I am not nostalgic for isolation time. I don’t want to regress into the woolliness of those early iso days, drifting down deserted streets, staring perplexed at empty toilet paper shelves surrounded by people with harried expressions behaving as though the world was ending.
I will be very happy to never again step into the uncomfortable ill-fitting role of someone attempting to assist with my children’s at home learning.
But the jolt of re-entry has been a wake up call. A wake up call that I need to take the time to consciously reintegrate after this most bizarre episode of ‘home hospitalisation’. My brain and body need some adjustment time. My children’s brains and bodies need some adjustment time.
Perhaps the most poignant aspect of my near miss accident happened immediately afterwards. The young man on the motorbike pulled over and came up to my car.

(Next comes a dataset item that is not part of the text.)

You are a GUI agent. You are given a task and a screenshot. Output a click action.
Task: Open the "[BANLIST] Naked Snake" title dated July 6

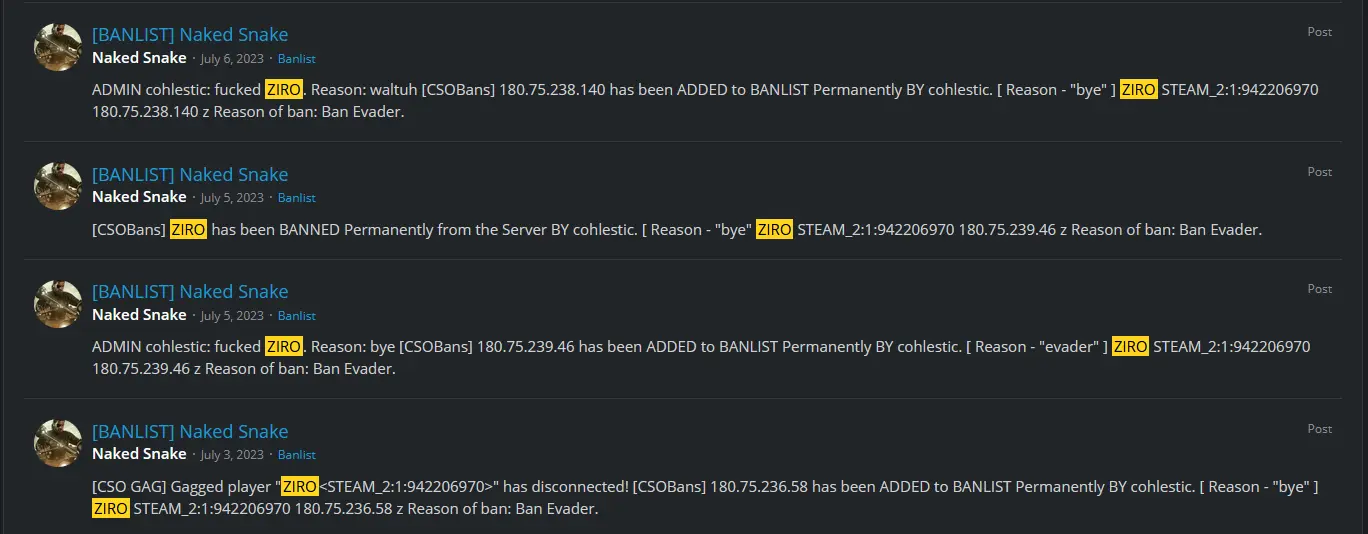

I wound down the window ready for, and feeling deserving of, his abuse and anger.
He didn’t abuse me or even swear.
He asked: ‘Did you not see me, because that was really close?’
All I could say was: ‘No, and I am so, so sorry. I am so sorry.’
I will never forget the young man’s face, his emotional intelligence and compassion in an adrenalin soaked moment. And I will never forget his parting words:
‘Be careful out there.’
We need to collectively ‘be careful out there’ as we re-integrate after isolation or we will misjudge situations and possibly make fatal errors.
The other lesson learnt the hard way by another member of the family this week (and one I doubt has anything to do with reintegration) was not to open a tube of superglue with your teeth.